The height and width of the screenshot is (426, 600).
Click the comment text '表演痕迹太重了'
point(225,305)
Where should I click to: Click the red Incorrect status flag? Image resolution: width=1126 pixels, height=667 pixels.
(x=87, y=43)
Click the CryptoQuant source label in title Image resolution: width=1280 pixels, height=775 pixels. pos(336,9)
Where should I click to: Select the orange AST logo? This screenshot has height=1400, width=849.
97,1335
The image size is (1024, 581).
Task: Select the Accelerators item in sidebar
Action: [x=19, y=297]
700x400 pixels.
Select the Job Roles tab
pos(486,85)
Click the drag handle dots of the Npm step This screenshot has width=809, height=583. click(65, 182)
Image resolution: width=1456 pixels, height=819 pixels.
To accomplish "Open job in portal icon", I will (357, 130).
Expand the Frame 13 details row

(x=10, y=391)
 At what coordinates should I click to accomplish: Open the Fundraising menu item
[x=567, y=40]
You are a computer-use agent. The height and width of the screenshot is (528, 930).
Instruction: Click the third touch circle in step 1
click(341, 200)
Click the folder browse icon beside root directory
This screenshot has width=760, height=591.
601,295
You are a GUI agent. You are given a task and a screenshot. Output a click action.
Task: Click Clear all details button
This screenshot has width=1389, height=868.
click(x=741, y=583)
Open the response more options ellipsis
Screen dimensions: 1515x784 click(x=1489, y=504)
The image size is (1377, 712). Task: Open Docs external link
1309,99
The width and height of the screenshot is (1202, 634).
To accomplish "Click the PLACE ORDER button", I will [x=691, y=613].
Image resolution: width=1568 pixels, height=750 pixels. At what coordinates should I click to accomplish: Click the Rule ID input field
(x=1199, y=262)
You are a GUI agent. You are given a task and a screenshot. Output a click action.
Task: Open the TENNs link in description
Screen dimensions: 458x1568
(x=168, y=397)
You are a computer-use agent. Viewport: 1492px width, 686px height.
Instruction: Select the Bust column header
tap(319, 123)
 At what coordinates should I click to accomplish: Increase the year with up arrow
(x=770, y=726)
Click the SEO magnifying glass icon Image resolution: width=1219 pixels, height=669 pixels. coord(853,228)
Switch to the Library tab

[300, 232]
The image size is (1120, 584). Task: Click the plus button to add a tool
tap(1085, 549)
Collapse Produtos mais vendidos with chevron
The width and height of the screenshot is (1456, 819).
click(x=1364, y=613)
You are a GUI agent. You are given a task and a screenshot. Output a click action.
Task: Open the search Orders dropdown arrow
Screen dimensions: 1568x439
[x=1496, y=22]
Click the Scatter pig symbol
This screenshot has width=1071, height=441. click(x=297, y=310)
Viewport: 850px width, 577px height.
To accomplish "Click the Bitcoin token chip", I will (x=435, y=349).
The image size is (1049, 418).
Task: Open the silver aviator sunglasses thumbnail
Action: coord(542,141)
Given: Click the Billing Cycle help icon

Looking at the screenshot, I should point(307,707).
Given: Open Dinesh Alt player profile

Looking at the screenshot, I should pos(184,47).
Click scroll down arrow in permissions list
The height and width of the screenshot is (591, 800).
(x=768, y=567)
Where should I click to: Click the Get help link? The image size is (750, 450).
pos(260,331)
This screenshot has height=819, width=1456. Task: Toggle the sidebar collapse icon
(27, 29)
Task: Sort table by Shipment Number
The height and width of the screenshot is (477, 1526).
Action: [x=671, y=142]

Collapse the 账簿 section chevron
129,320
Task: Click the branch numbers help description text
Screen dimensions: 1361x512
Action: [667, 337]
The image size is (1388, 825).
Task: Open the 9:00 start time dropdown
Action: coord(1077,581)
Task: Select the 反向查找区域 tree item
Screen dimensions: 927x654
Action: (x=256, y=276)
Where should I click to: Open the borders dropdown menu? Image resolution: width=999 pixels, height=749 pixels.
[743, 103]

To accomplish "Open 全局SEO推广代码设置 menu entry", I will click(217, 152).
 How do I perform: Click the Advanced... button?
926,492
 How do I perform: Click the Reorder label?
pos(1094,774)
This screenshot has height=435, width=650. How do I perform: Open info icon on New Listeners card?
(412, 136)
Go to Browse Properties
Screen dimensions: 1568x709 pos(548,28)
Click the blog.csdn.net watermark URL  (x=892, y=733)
○ ○ ○ ○ ○ ○ ○
- [WORK TO BE COMPLETED]:
Rewrite all of the material above, replacing every occurrence of "Image resolution" with "Display resolution" and leaving everything else unchanged.

- [TASK RESPONSE]:
The height and width of the screenshot is (426, 600).
Click the comment text '表演痕迹太重了'
point(225,305)
Where should I click to: Click the red Incorrect status flag? Display resolution: width=1126 pixels, height=667 pixels.
(x=87, y=43)
Click the CryptoQuant source label in title Display resolution: width=1280 pixels, height=775 pixels. pos(336,9)
Where should I click to: Select the orange AST logo? This screenshot has height=1400, width=849.
97,1335
The image size is (1024, 581).
Task: Select the Accelerators item in sidebar
Action: [x=19, y=297]
700x400 pixels.
Select the Job Roles tab
pos(486,85)
Click the drag handle dots of the Npm step This screenshot has width=809, height=583. click(65, 182)
Display resolution: width=1456 pixels, height=819 pixels.
To accomplish "Open job in portal icon", I will (357, 130).
Expand the Frame 13 details row

(x=10, y=391)
 At what coordinates should I click to accomplish: Open the Fundraising menu item
[x=567, y=40]
You are a computer-use agent. The height and width of the screenshot is (528, 930).
Instruction: Click the third touch circle in step 1
click(341, 200)
Click the folder browse icon beside root directory
This screenshot has width=760, height=591.
601,295
You are a GUI agent. You are given a task and a screenshot. Output a click action.
Task: Click Clear all details button
This screenshot has width=1389, height=868.
click(x=741, y=583)
Open the response more options ellipsis
Screen dimensions: 1515x784 click(x=1489, y=504)
The image size is (1377, 712). Task: Open Docs external link
1309,99
The width and height of the screenshot is (1202, 634).
To accomplish "Click the PLACE ORDER button", I will [x=691, y=613].
Display resolution: width=1568 pixels, height=750 pixels. At what coordinates should I click to accomplish: Click the Rule ID input field
(x=1199, y=262)
You are a GUI agent. You are given a task and a screenshot. Output a click action.
Task: Open the TENNs link in description
Screen dimensions: 458x1568
(x=168, y=397)
You are a computer-use agent. Viewport: 1492px width, 686px height.
Instruction: Select the Bust column header
tap(319, 123)
 At what coordinates should I click to accomplish: Increase the year with up arrow
(x=770, y=726)
Click the SEO magnifying glass icon Display resolution: width=1219 pixels, height=669 pixels. coord(853,228)
Switch to the Library tab

[300, 232]
The image size is (1120, 584). Task: Click the plus button to add a tool
tap(1085, 549)
Collapse Produtos mais vendidos with chevron
The width and height of the screenshot is (1456, 819).
click(x=1364, y=613)
You are a GUI agent. You are given a task and a screenshot. Output a click action.
Task: Open the search Orders dropdown arrow
Screen dimensions: 1568x439
[x=1496, y=22]
Click the Scatter pig symbol
This screenshot has width=1071, height=441. click(x=297, y=310)
Viewport: 850px width, 577px height.
To accomplish "Click the Bitcoin token chip", I will (x=435, y=349).
The image size is (1049, 418).
Task: Open the silver aviator sunglasses thumbnail
Action: coord(542,141)
Given: Click the Billing Cycle help icon

Looking at the screenshot, I should point(307,707).
Given: Open Dinesh Alt player profile

Looking at the screenshot, I should pos(184,47).
Click scroll down arrow in permissions list
The height and width of the screenshot is (591, 800).
(x=768, y=567)
Where should I click to: Click the Get help link? The image size is (750, 450).
pos(260,331)
This screenshot has height=819, width=1456. Task: Toggle the sidebar collapse icon
(27, 29)
Task: Sort table by Shipment Number
The height and width of the screenshot is (477, 1526).
Action: [x=671, y=142]

Collapse the 账簿 section chevron
129,320
Task: Click the branch numbers help description text
Screen dimensions: 1361x512
Action: [667, 337]
The image size is (1388, 825).
Task: Open the 9:00 start time dropdown
Action: coord(1077,581)
Task: Select the 反向查找区域 tree item
Screen dimensions: 927x654
Action: (x=256, y=276)
Where should I click to: Open the borders dropdown menu? Display resolution: width=999 pixels, height=749 pixels.
[743, 103]

To accomplish "Open 全局SEO推广代码设置 menu entry", I will click(217, 152).
 How do I perform: Click the Advanced... button?
926,492
 How do I perform: Click the Reorder label?
pos(1094,774)
This screenshot has height=435, width=650. How do I perform: Open info icon on New Listeners card?
(412, 136)
Go to Browse Properties
Screen dimensions: 1568x709 pos(548,28)
Click the blog.csdn.net watermark URL  (x=892, y=733)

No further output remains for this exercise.